Gaspard Glanz was the founder in 2011 of information website Taranis News, which mostly focuses on news of Social movements, or what he refers to as "street journalism". He films and photographs at ZAD of Sivens Dam and Notre-Dame-des-Landes, the Calais Jungle, Paris while protests against El Khomri law, Nuit debout movement and Yellow vests movement.

Critics question his quality of journalism, in particular the fact that he does not have a press card.

He collaborates as a stringer for online media, such as Rue89 Strasbourg or Reporterre.

During the summer of 2015, he made a film about the exodus of refugees in the Balkans.

In November 2015, while covering a militant action against a bank in collaboration with Rue89 Strasbourg, he was arrested, but refused to give up his images.

Arrested in the Calais Jungle in October 2016, he was arrested and prohibited from staying throughout the Pas-de-Calais.
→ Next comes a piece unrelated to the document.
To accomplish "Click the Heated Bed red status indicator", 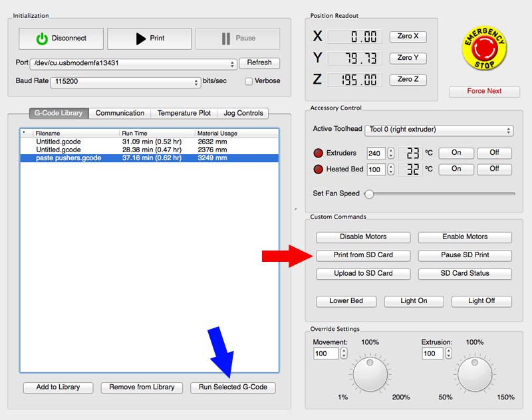I will pyautogui.click(x=319, y=169).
He learned while in custody that he was the subject of a fiche S. According to the newspaper Le Point, Glanz was "sentenced four times, the last in 2017 for theft by the Boulogne-sur-Mer Criminal Court, while covering the evacuation of the Calais jungle". e is accused of stealing a CRS walkie-talkie that he claims to have picked up from the ground.

In 2017, he received threats on social media, after having said that police officers frequently pose as journalists during demonstrations. He is the subject of a fiche S, and denounces a "judicial harassment". In his S sheet, it is noted that he would be "a member of the anarcho-autonomous movement and susceptible to violent action".

In July 2018, images shot by Gaspard Glanz and Clément Lanot entered the record of the parliamentary commission gathered to shed light on the Benalla affair.